Arkansas’s first environmental education state park interprets the importance of the natural world and our place within it.
Ponca Creek gurgles behind the Ponca Elk Education Center on Highway 43 in Boxley Valley. The log lodge was built with taxpayer dollars in 2002 by Game and Fish. Busloads of school kids and wildlife seekers visit the interpretive center to hear recorded bird calls and see stuffed fox, bear and, of course, elk.
Facility interpreter Carol Villines shows off a mount surrounded by a clatter of antlers. The huge stuffed bull elk dwarfs the thin silver- haired woman. “The elk shed their antlers in late March and early April,” she recites, picking up a worn antler. “And then they begin growing as soft cartilage. It’s a fast growing bone, sometimes an inch a day.” She presses a CD player. An elk cow mews to her calf.
Peak rutting season is September and October. “We hear elk bugle in the valleys” then, Villines says, “in the early morning and late evening hours and sometimes in the middle of the night.” She presses another CD player, which broadcasts an eerie elk moan.

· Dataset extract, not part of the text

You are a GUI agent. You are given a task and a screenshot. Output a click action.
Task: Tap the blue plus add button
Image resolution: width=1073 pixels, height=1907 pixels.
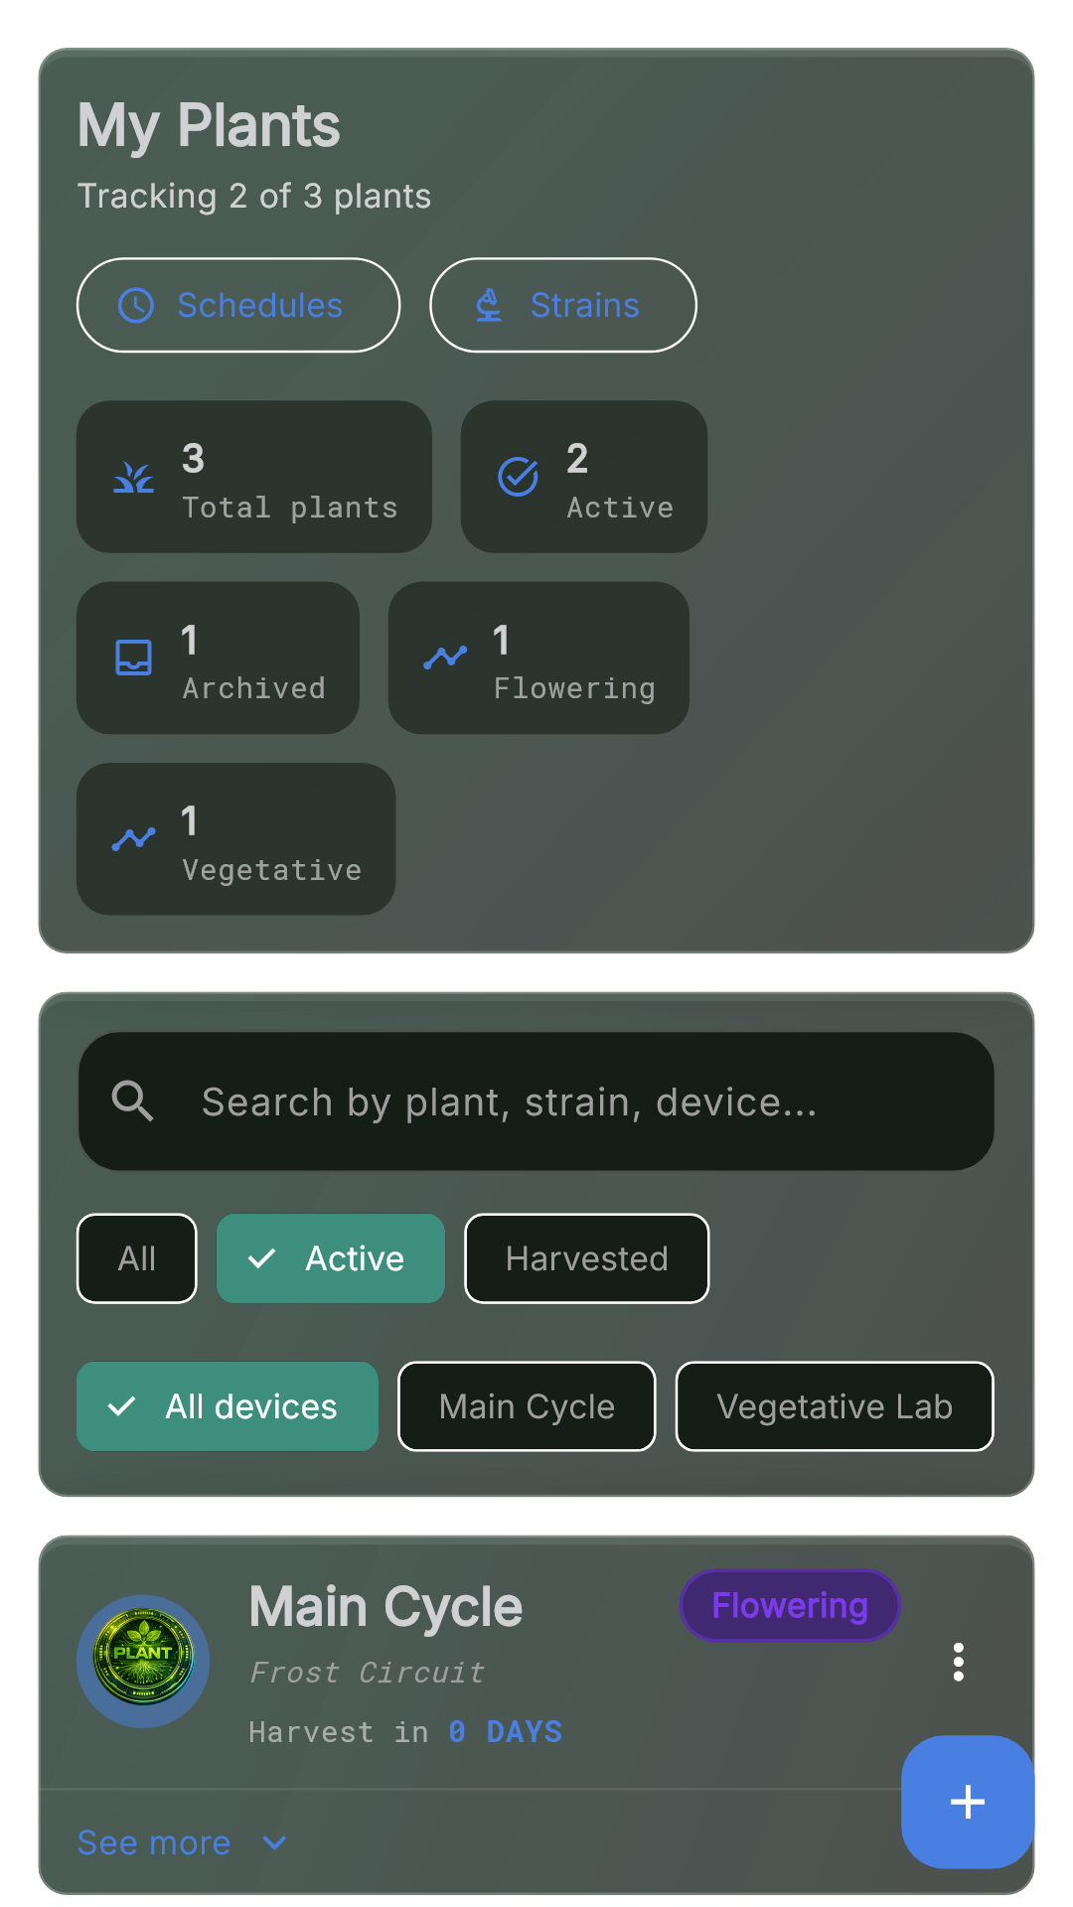click(967, 1802)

The largest elk herds live just outside the lodge. At dawn and near sunset, especially in the winter, they graze on lush cultivated fields on either side of the creek. That’s when visitors capture them in their binoculars and cameras. During the day elk wander off into cane breaks or forest to chew their cud, Villines said.
“Alpha bulls form harems of 18 to 20 cows. They fend off bachelor bull intrusions through sparring. The younger form bachelor herds away from the alpha herd, waiting until the dominant bull becomes too old to fight them off.” Villines says she saw a herd of 80 elk recently.
Elk hunts are also on the rise. During the 2006 harvest, 7,000 hunters applied for 18 free permits. Two permits were auctioned for $30,000 each as a fund-raiser for the Rocky Mountain Elk Foundation. Private land elk hunts are also permitted for a small fee. Hunters are required to take a class before heading off into the woods. Hunters took a total of 23 elk last year: 10 bulls, 12 cows and one male calf. Twenty more were killed by cars.
A long-time observer who asked not to be named said when elk stray off public land they are considered fair game. It’s a subject widely acknowledged but never discussed.